Union Steel Minister H D Kumaraswamy said on Wednesday “he will try to convince the finance ministry to raise duties on steel imports to 10-12% from the current 7.5%.” The minister also expressed concerns on the manner in which China was dumping steel into India, while speaking at the Fifth Steel Conclave organised by the Indian Steel Association here.
Domestic teel prices have fallen to their lowest levels in over three years, largely due to shifts in the global markets. Data compiled by rating agency ICRA show that at Rs 51,200 a tonne, the August (ex-works) price of the benchmark HRC in the Mumbai market was at its lowest since November 2020, when it was Rs 45,975 a tonne.
TV Narendran, CEO and MD, Tata Steel recently said that these prices “aren’t sustainable,” adding that the company expected the trend to reverse in the next few weeks. Similarly, in a results call with the analysts, JSW Steel Joint Managing Director and CEO Jayant Acharya said, “The Indian steel imports in Q1 were up by 27% YoY, while it were lower QoQ. But elevated exports from China continue to be a concern. The Chinese production continues to remain higher. Domestic demand is still softer and therefore the excess is flowing out to the world.”

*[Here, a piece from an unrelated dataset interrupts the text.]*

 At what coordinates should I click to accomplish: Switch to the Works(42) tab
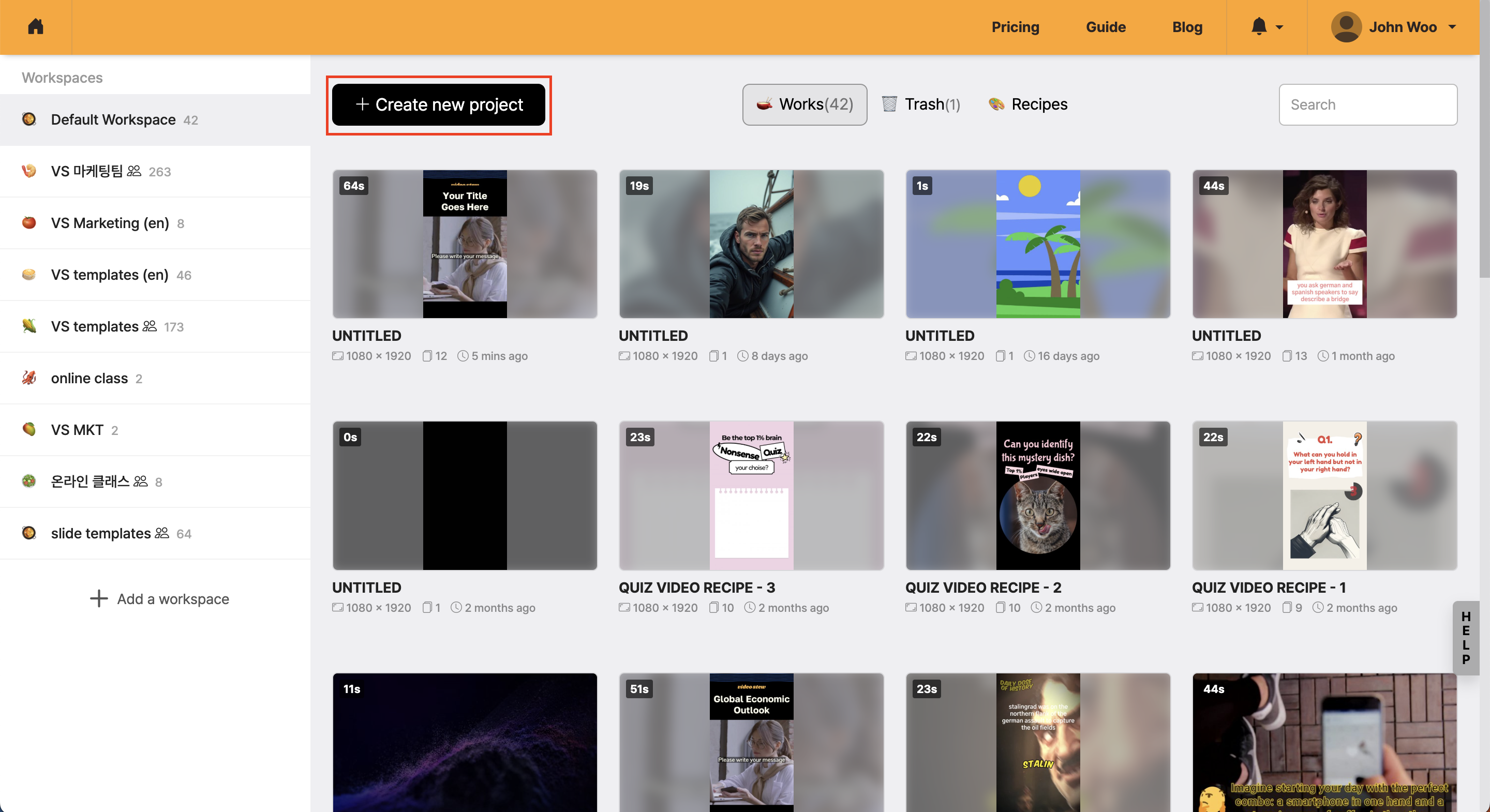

Kumaraswamy also stressed on the need to remain vigilant against challenges such as the global demand slowdown, especially from the ramifications of a demand meltdown in China.
The steel ministry, he said, is committed to ensuring that the journey towards Aatmanirbhar Bharat in steel remains undeterred. “We have seen demand grow at double-digit rates over the last three years, and this year is no exception. At the Ministry of Steel, we are confident in the growth story of Indian steel. However, I understand the challenges that lie ahead,” he said.
The minister further said that by investing in the latest technologies and optimising the processes, the carbon footprint can be reduced significantly.
“Hydrogen holds immense potential as a clean fuel for steel production. While there are challenges to overcome, we must invest in research and development to accelerate its commercialisation,” the minister added.
According to steel ministry data, China contributed 30.5% of India’s total imports during the April-June period of the current year, compared with 28.4% a year ago. Japan’s share rose to 26.9%, compared to 12.7%, while Korea’s share fell to 27.5% from 35.5% a year ago. India remained a net importer during the April-June period of the current fiscal year, following the trend that started in August of FY23, barring aberrations in February and March of FY23.
In FY24, India’s finished steel consumption grew by 13.4% over FY23 to stand at 136 MT. However, finished steel production grew by 12.4% to 139 MT.
India was a net exporter of steel for an extended period. However, the trend took a U-turn, and India became a net importer of steel last fiscal year when its imports exceeded its exports by 0.83 million tonnes.